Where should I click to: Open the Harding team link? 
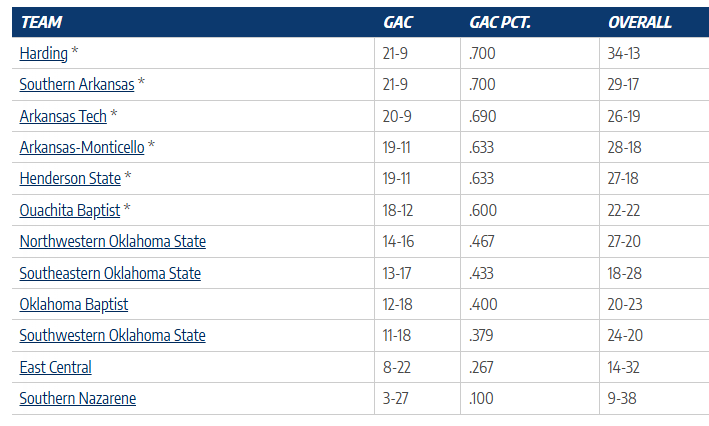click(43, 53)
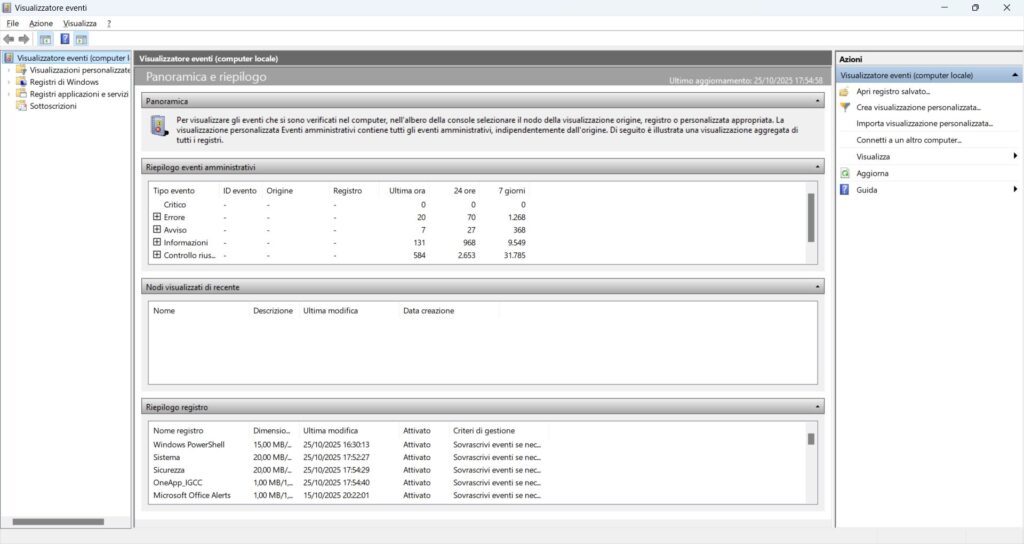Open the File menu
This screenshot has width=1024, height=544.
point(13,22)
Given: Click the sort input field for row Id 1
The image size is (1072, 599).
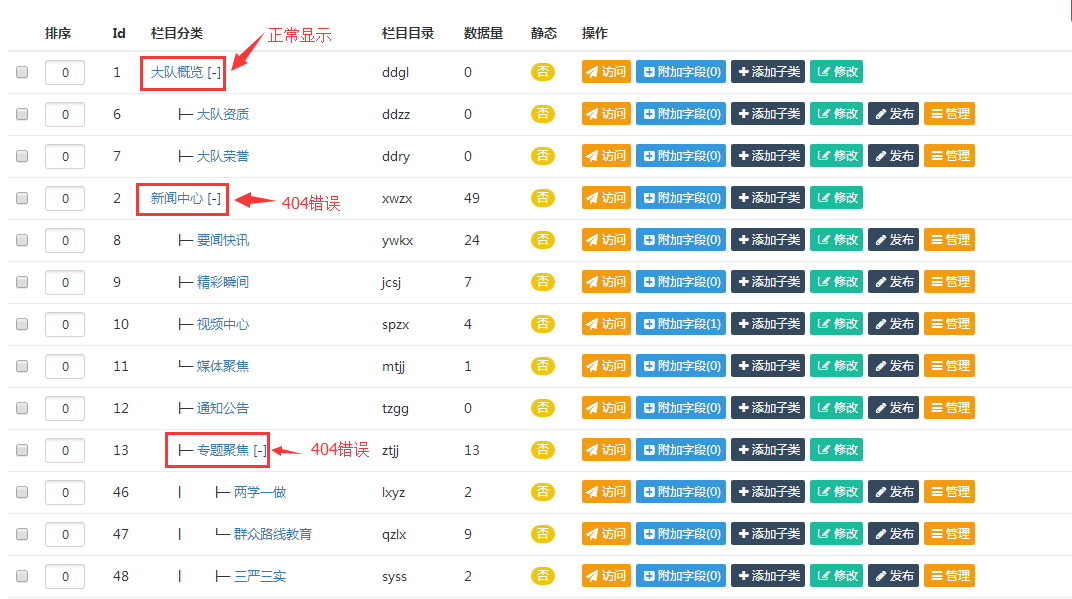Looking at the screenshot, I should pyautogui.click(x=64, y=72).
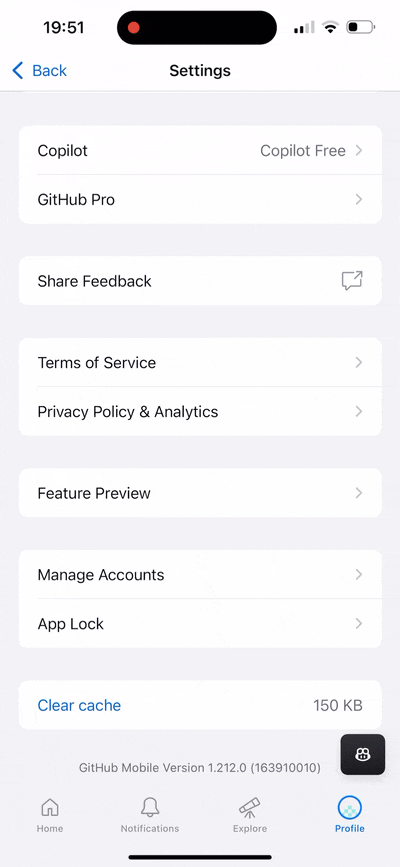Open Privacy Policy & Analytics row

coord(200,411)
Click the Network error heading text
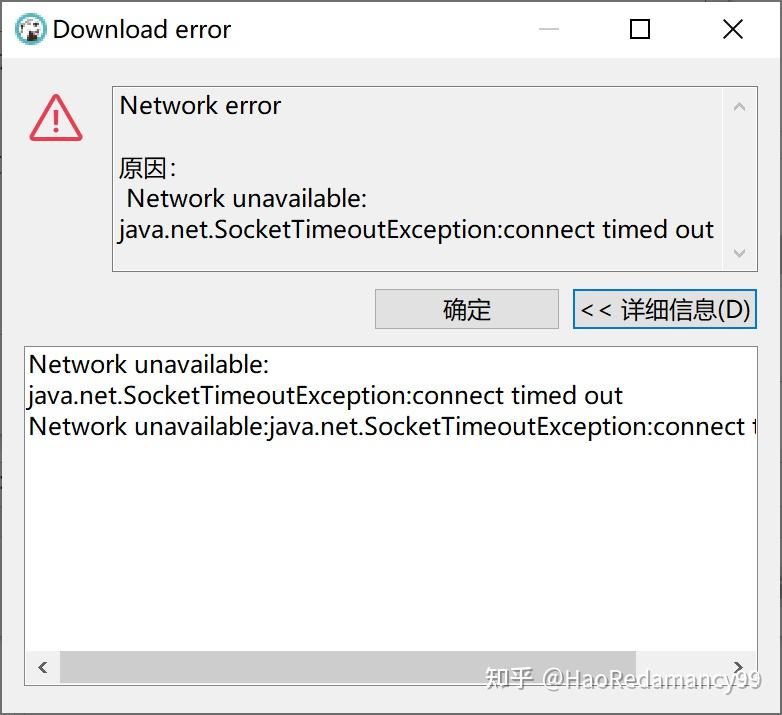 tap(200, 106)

+ + + +

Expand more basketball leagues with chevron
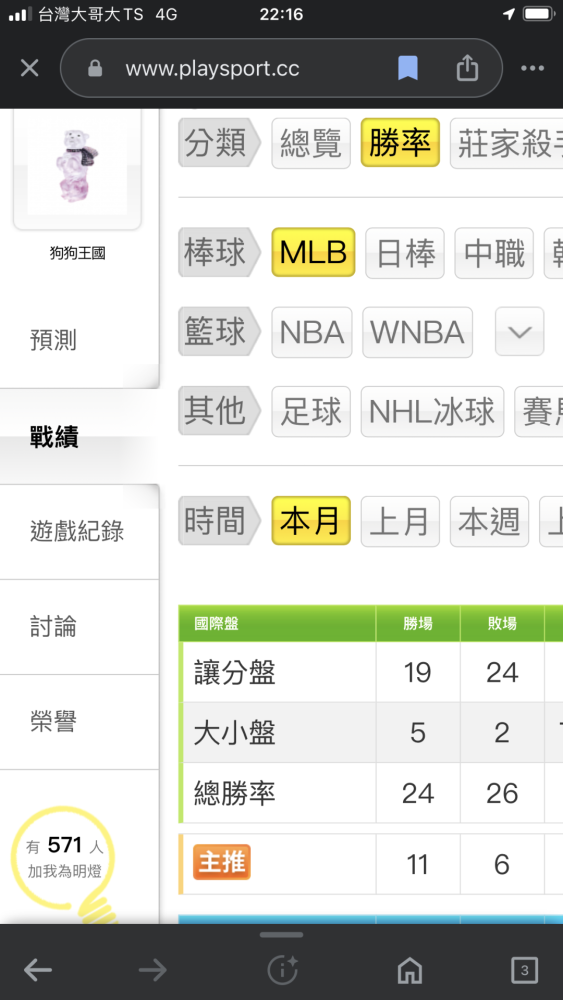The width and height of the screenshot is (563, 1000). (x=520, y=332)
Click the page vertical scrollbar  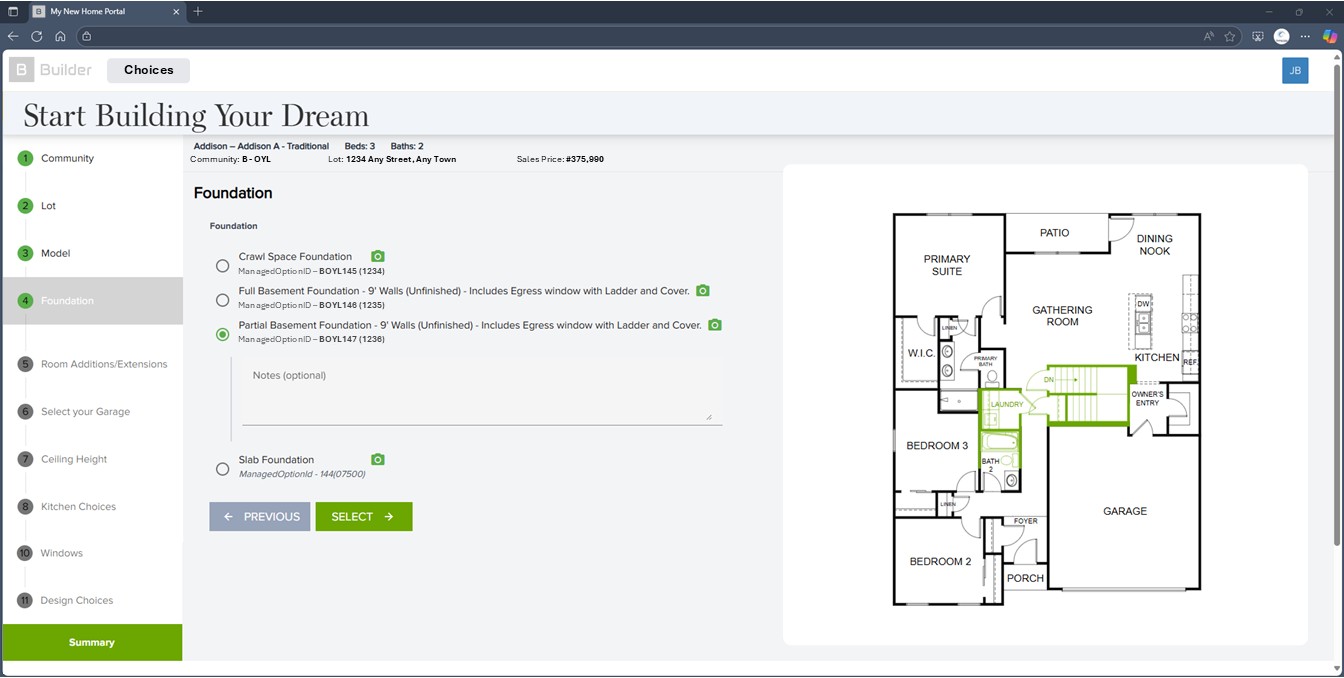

+ + + +

# [EXERCISE OBJECTIVE]
Output only the stretch above from the line with "Expand more basketball leagues with chevron" through the line with "Click the page vertical scrollbar", reproduced exactly. Exclude pictures.

# [WRITTEN RESPONSE]
Expand more basketball leagues with chevron
The width and height of the screenshot is (563, 1000). (x=520, y=332)
Click the page vertical scrollbar  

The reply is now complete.